***** Records provided

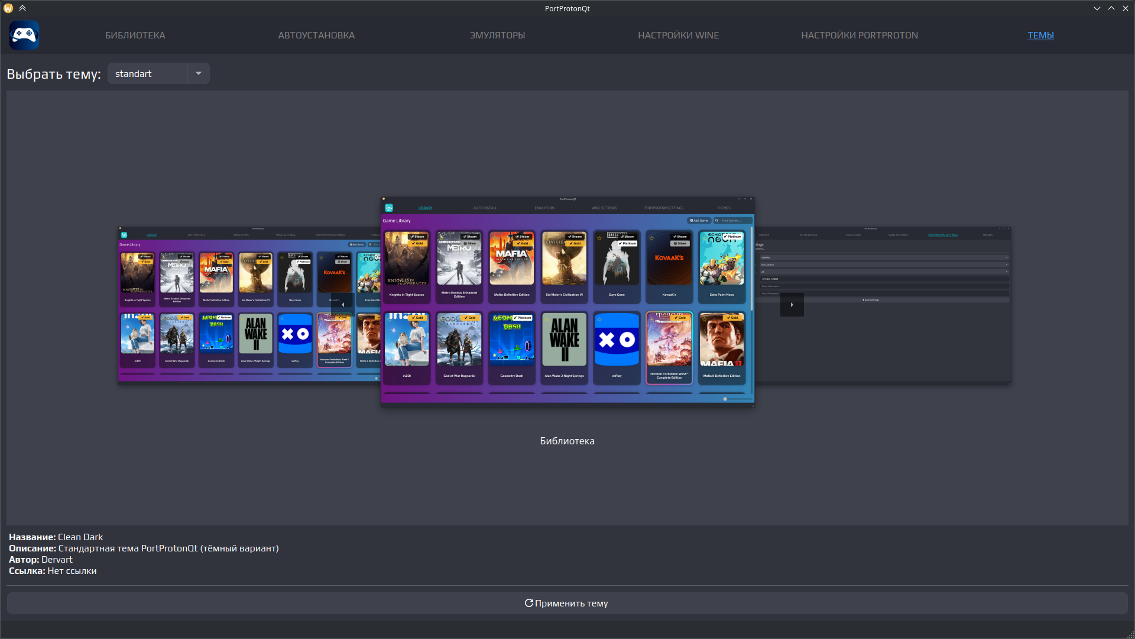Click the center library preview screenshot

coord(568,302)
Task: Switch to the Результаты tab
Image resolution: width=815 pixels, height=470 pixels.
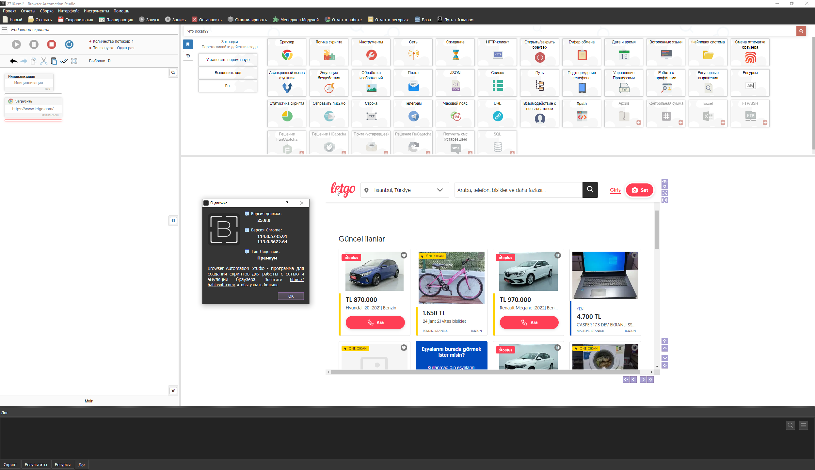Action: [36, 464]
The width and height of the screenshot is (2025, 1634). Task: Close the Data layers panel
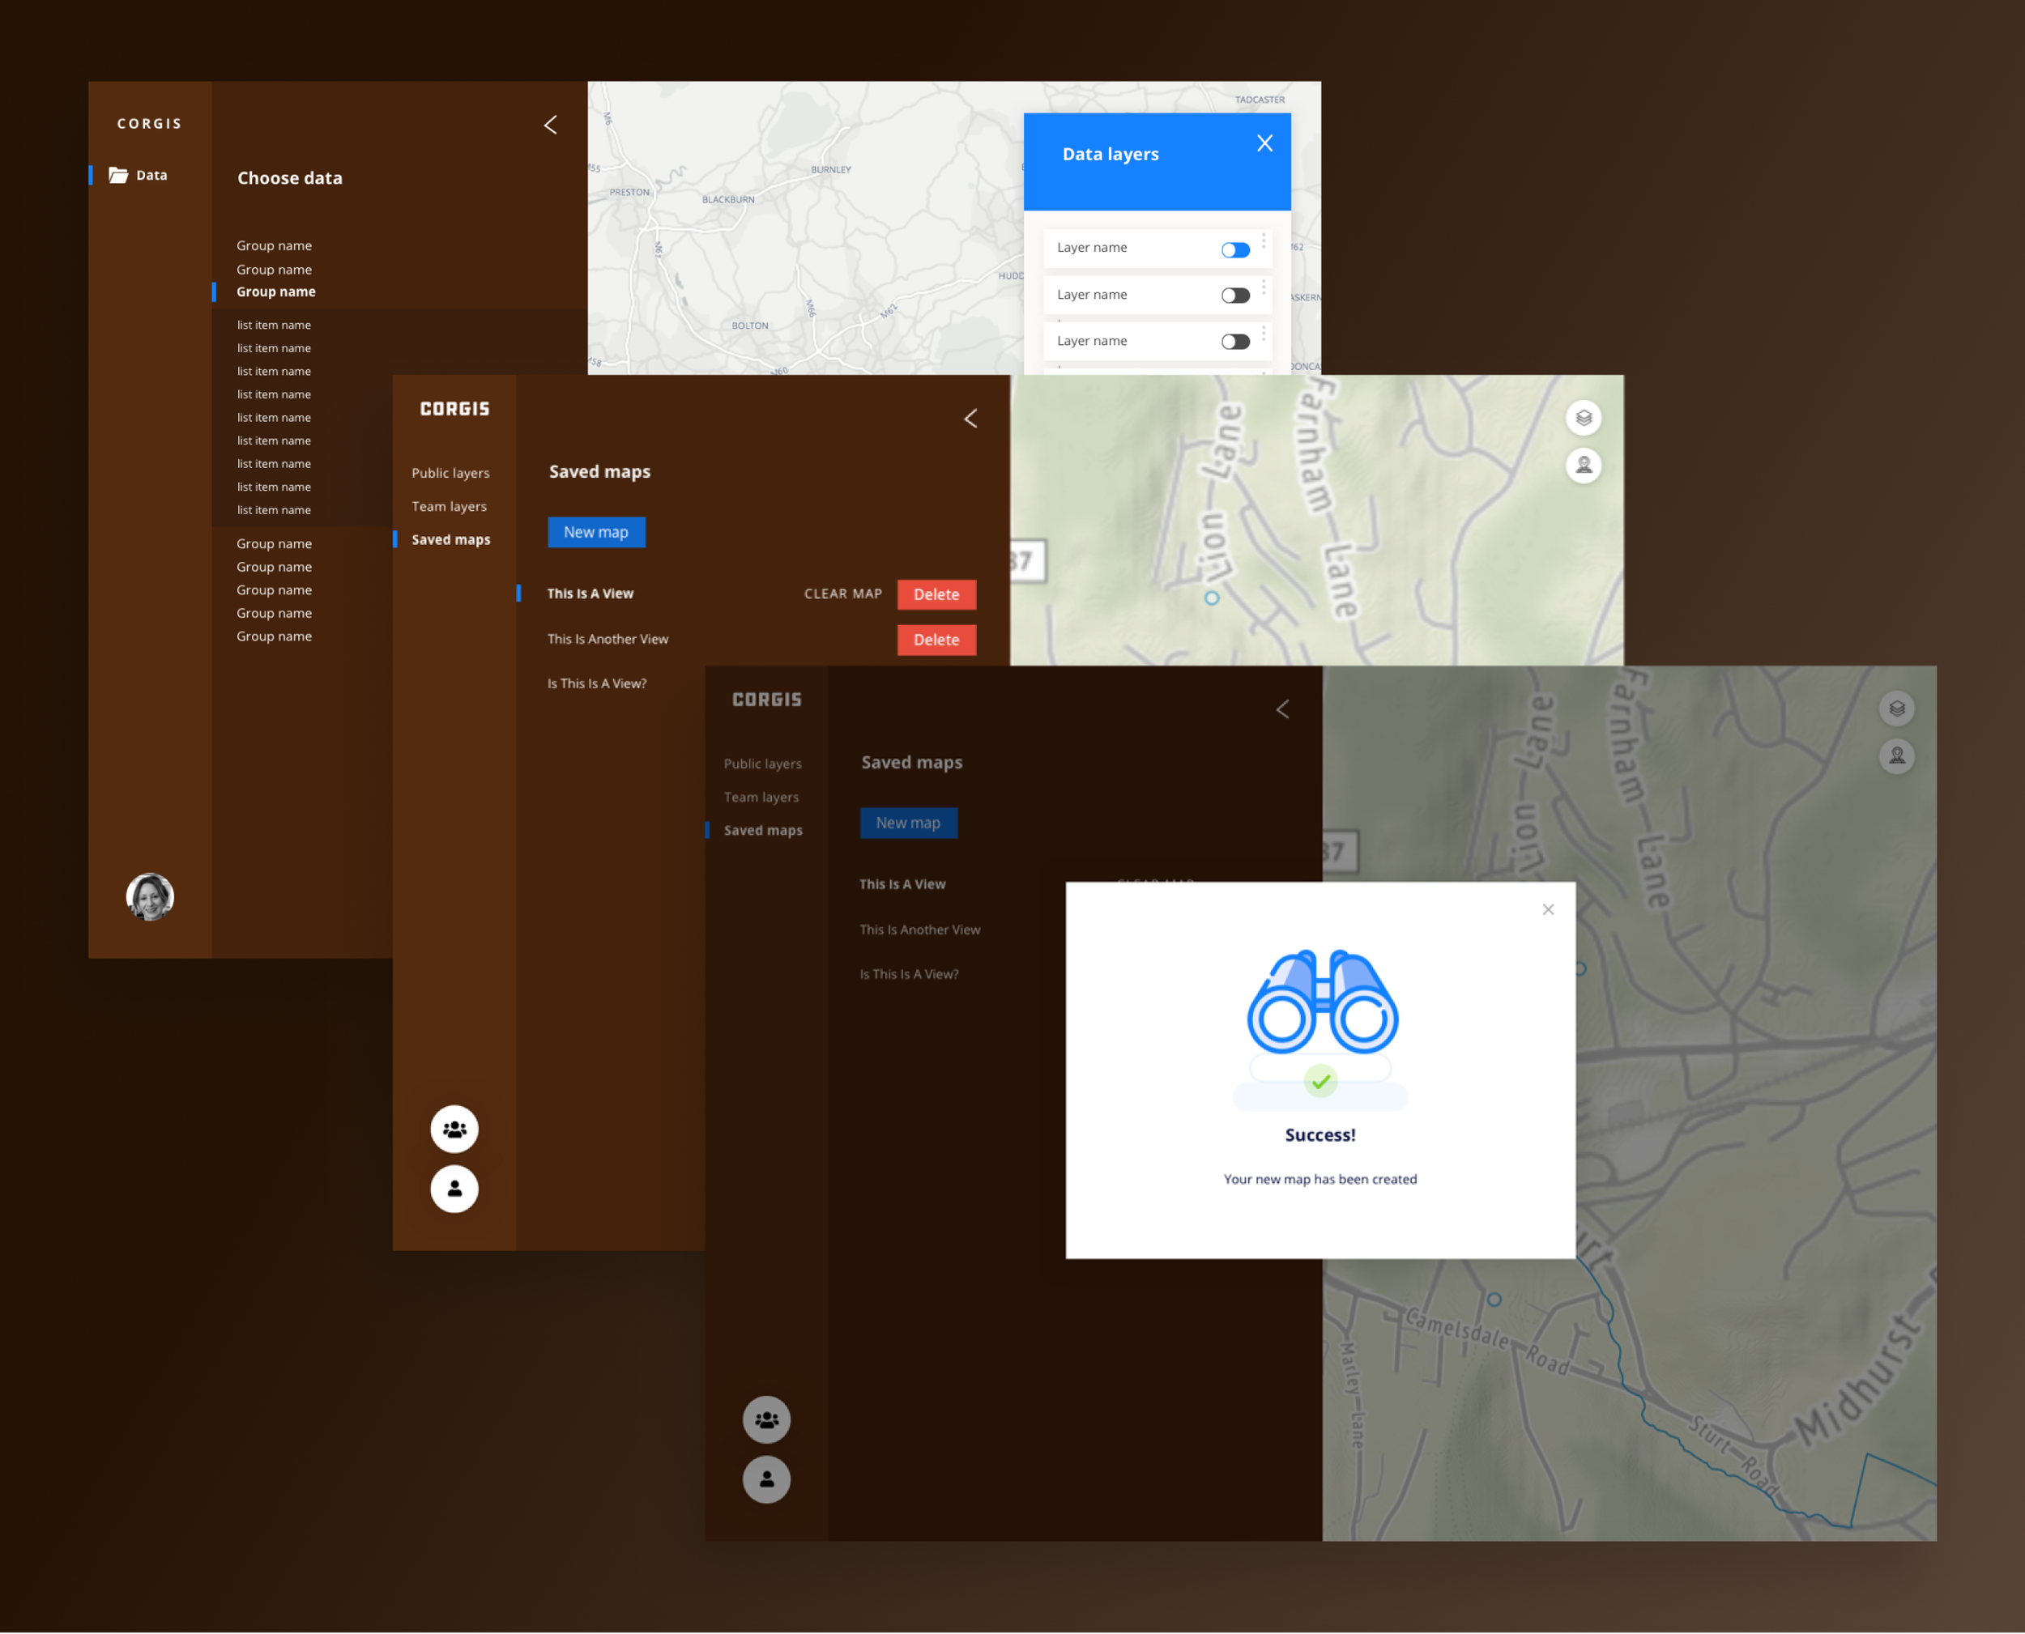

**********

Work required: In the records above, find the line containing "Image resolution: width=815", then write out exactly that line and every later one through the last, omitting pictures.

Response to this exercise:
Image resolution: width=815 pixels, height=470 pixels.
Action: [36, 464]
The width and height of the screenshot is (2025, 1634). Task: Close the Data layers panel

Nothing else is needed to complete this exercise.